__EXTRACT TO READ__:

Except for our U.S. and Mexico patents and our patent applications pending
in Canada, Europe, Mexico and the United States, we have no other patent rights.
In addition, we are in the process of registering various trademarks for
which we have common law rights. We also own certain trade secrets and formulae.
HOW TO CONTACT US
The Company's principal executive offices are located at 15303 Ventura
Blvd., 9th Floor, Sherman Oaks, CA 91403. Our telephone number is (877) 520-5005
12
COMPETITIVE BUSINESS CONDITIONS
The Company competes with many companies in the global markets and many of
our competitors are large, well funded companies who have substantially larger
staffs and resources than we have at the present time. Unlike the many companies
that compete in the global market manufacturing building materials, we are
unique. Few companies manufacture our product or anything similar in nature. We
intend to compete based on our unique technology and business and government
contacts within China.

__DATA SEGMENT__:
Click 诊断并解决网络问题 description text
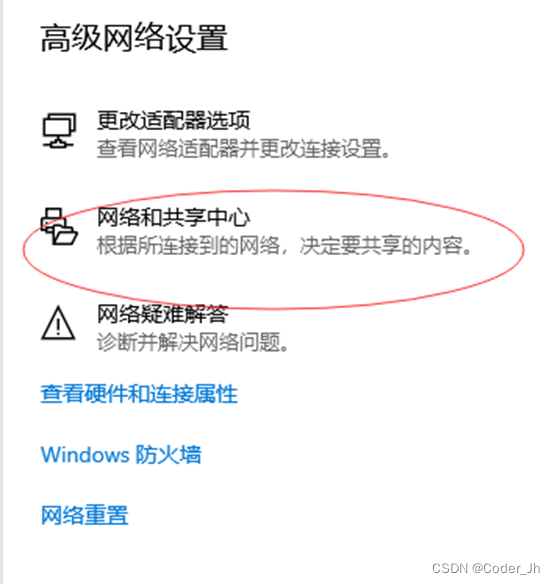This screenshot has width=555, height=584. (x=193, y=342)
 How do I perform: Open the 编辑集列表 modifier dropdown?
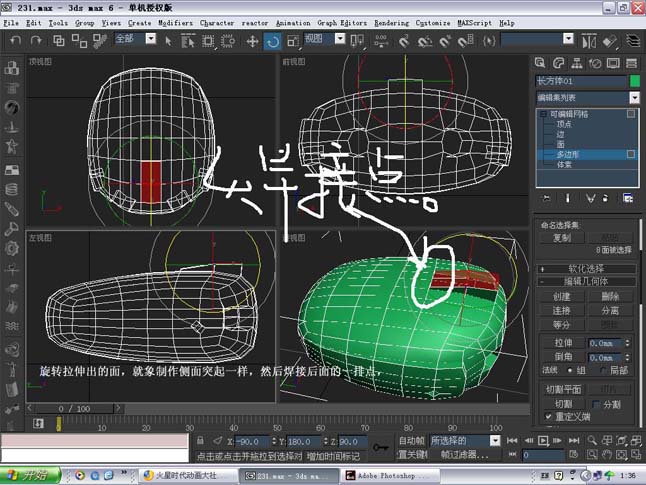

__EXERCISE 1__:
In the company filing excerpt, where are the principal executive offices located?
__EXERCISE 2__:
Carry on the company filing excerpt, picking up after its final sentence.

__TASK ANSWER 1__:
15303 Ventura Blvd., 9th Floor, Sherman Oaks, CA 91403.

__TASK ANSWER 2__:
FOREIGN CURRENCY RISK
The Company is selling products in the foreign arena and is exposed to
foreign currency fluctuations. However, since we quote our prices in U.S.
Dollars, we do not feel the risks normally associated with foreign currencies
are material to our business.
RAW MATERIALS AND SUPPLIES
The Company has contact with and access to numerous suppliers of the raw
materials and components needed to manufacture our skylights and is not
dependent on any one supplier or limited group of suppliers. The components
contained in our Smart Skylight(TM) system are supplied by third party
manufacturers and, in most cases, there are alternative sources for each
component.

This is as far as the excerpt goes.